The Spanish called it barbacoa, which in turn is the origin of the English word barbecue. A less likely, but still prevalent, theory postulates that the word comes from the French barbe-a-queue, which is dismissed by the Oxford Dictionary as being based merely on the sound of the phrase. For the most part, the traditional definition was the slow roasting of meat over a smoky wood fire, meat cooked in that manner, or an event where that style of cooking was done. The old-style barbecue photo is courtesy of the State Archives of North Carolina.
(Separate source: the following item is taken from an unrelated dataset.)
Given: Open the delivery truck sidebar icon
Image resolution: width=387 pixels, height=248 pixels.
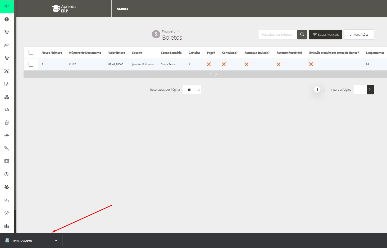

However, that definition was not universal. Mary Randolph’s 1824 cookbook, The Virginia Housewife, or Methodical Cook gave a recipe for barbecued shote (a young pig) in a pan of water, wine, and seasonings. During the early part of the twentieth century, the definition was expanded to include what are now termed grilling and smoking, where food was cooked on a charcoal fueled metal cooker. Grills and smokers have now evolved beyond just charcoal fueled devices of the 1920’s to ones heated by gas and electricity. Only 15 percent of the people that cook outdoors now use wood smoke. The word barbecue is now commonly abbreviated as bbq, BAR-B-QUE, even the Australian barbie, and many more. It is sometimes spelled barbeque, although that spelling is not recognized by Webster’s dictionary. The word is used as a noun, a verb, and an adjective. So, what is barbecue? It now includes virtually every aspect of outdoor cooking and everyone has their own connotation of the word. The meaning of the word barbecue is truly in the eyes of the beholder.